### Problem description
Report the count of lines containing the word "Financus" in the entries below, and nothing more.

### Given data
☆ ☆ ☆

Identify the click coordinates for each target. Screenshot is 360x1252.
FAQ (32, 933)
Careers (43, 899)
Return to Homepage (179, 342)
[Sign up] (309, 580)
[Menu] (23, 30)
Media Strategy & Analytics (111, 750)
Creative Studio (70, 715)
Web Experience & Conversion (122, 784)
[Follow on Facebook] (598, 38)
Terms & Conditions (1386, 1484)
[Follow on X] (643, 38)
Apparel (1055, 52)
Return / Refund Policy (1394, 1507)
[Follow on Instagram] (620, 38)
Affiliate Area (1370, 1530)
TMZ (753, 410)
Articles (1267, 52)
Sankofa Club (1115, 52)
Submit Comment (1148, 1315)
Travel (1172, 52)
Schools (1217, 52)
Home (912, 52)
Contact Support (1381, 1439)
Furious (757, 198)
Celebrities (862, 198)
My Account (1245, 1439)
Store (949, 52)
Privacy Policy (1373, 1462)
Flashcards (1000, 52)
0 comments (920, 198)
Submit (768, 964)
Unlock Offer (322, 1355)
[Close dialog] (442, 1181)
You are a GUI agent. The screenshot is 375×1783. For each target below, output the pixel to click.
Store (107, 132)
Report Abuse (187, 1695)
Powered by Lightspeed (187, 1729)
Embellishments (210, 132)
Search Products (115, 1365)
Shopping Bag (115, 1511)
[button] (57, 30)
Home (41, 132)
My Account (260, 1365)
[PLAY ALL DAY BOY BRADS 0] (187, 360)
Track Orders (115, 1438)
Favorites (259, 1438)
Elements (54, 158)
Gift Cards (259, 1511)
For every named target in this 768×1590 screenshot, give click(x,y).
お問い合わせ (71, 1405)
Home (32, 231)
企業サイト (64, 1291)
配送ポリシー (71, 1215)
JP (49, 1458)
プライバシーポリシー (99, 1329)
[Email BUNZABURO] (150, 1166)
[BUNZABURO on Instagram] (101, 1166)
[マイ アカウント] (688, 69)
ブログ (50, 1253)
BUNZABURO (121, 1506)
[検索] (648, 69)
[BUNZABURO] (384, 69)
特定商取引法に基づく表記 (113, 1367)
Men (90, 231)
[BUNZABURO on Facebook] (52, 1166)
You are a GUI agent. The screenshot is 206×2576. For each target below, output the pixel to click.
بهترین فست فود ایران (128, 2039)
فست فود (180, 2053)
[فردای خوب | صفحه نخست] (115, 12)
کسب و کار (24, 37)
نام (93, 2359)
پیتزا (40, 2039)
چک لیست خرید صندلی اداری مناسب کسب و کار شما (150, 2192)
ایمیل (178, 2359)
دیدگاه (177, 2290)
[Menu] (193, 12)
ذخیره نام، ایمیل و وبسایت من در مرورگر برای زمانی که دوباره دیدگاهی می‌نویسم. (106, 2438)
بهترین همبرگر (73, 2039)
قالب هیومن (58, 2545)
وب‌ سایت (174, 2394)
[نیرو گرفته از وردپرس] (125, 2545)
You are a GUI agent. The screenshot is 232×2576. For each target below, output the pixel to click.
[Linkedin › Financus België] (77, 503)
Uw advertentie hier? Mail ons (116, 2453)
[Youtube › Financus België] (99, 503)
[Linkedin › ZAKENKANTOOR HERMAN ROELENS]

☆ ☆ ☆

### Output
2